“No se trata simplemente de que los cohetes cruceros apunten hacia objetivos militares de Siria, sino que ese valiente país árabe, situado en el corazón de más de mil millones de musulmanes, cuyo espíritu de lucha es proverbial, ha declarado que resistirá hasta el último aliento cualquier ataque a su país”.

“Pienso realmente que ningún país del mundo debe poseer armas nucleares, y que esa energía debe ponerse al servicio de la especie humana. Sin ese espíritu de cooperación la humanidad marcha inexorablemente hacia su propia destrucción. Entre los propios ciudadanos de Israel, un pueblo sin duda laborioso e inteligente, muchos no estarán de acuerdo con esa disparatada y absurda política que los lleva también al desastre total”.

“Hoy el mundo cuenta con decenas de miles de bombas nucleares cincuenta veces más poderosas, con portadores varias veces más veloces que el sonido y de una precisión absoluta, con las cuales nuestra sofisticada especie puede autodestruirse. A finales de la Segunda Guerra Mundial, que libraron los pueblos contra el fascismo, surgió un nuevo poder que se adueñó del mundo e impuso el actual orden absolutista y cruel.”
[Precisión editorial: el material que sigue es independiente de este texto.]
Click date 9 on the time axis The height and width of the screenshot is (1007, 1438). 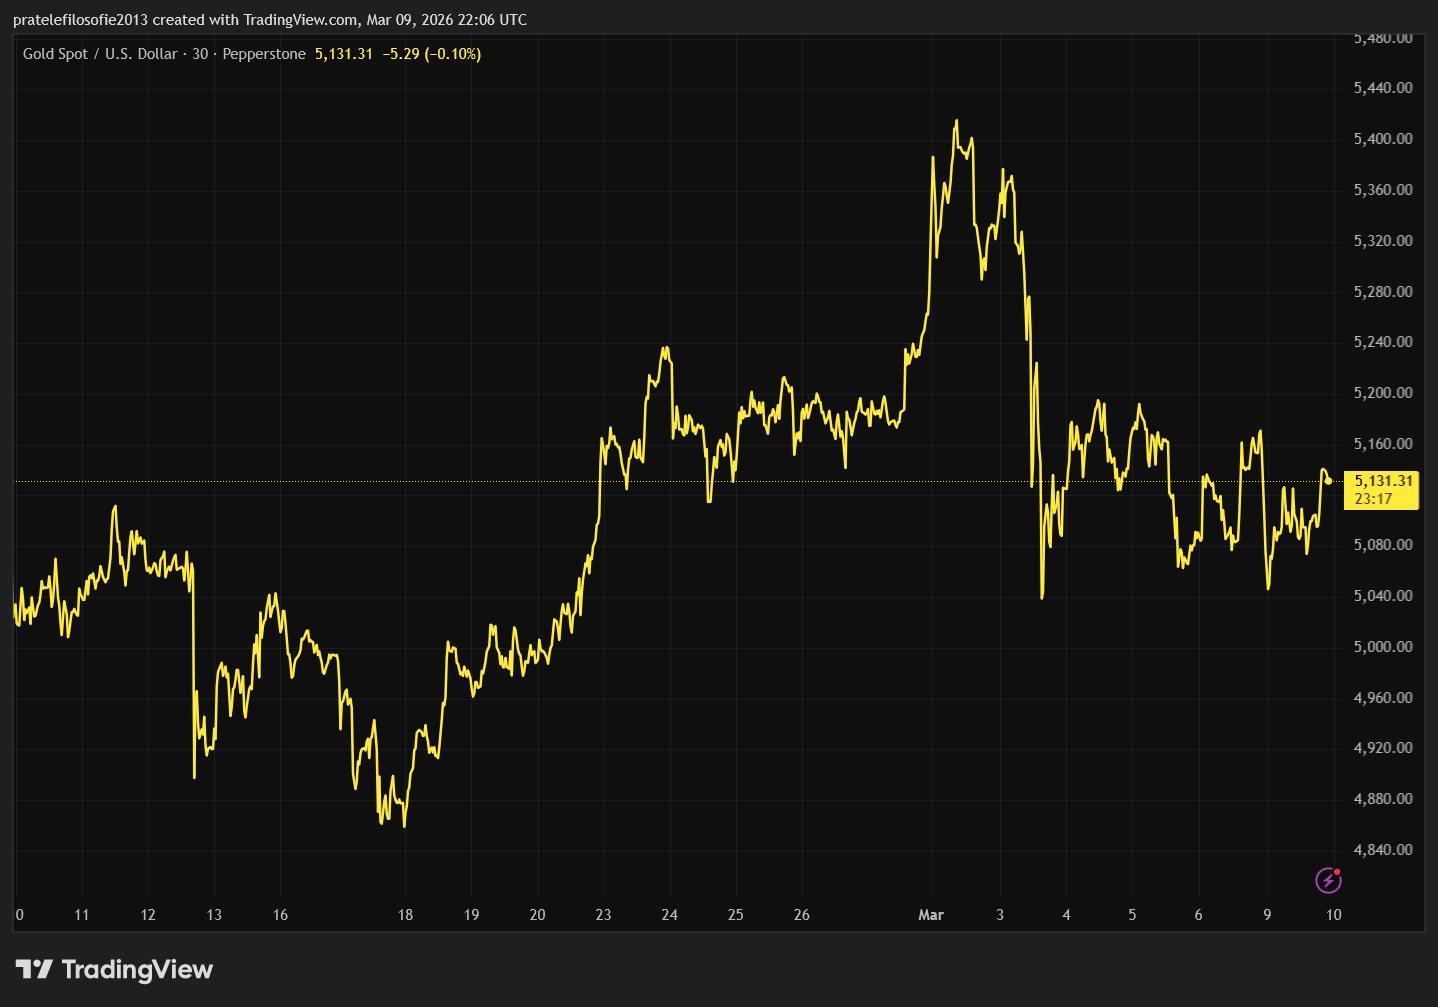pos(1267,914)
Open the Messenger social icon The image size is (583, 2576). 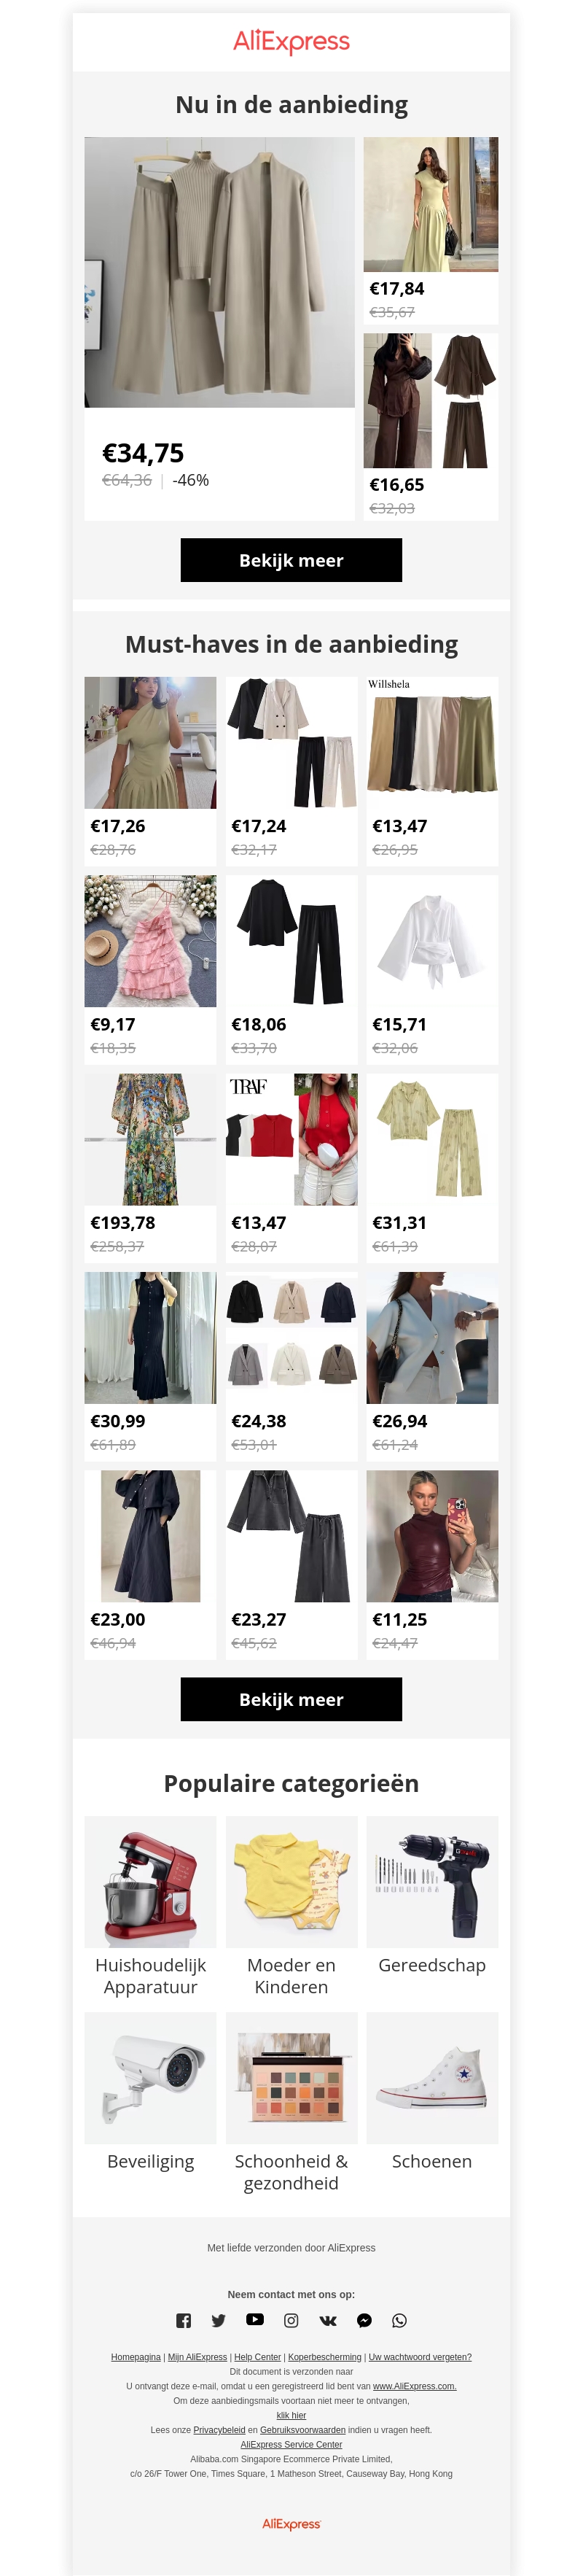[x=364, y=2320]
"El ruido de las armas, del lenguaje amenazante, de la prepotencia en la escena internacional debe cesar. Basta ya de la ilusión de que los problemas del mundo se puedan resolver con armas nucleares. Las bombas podrán matar a los hambrientos, a los enfermos, a los ignorantes, pero no pueden matar el hambre, las enfermedades, la ignorancia."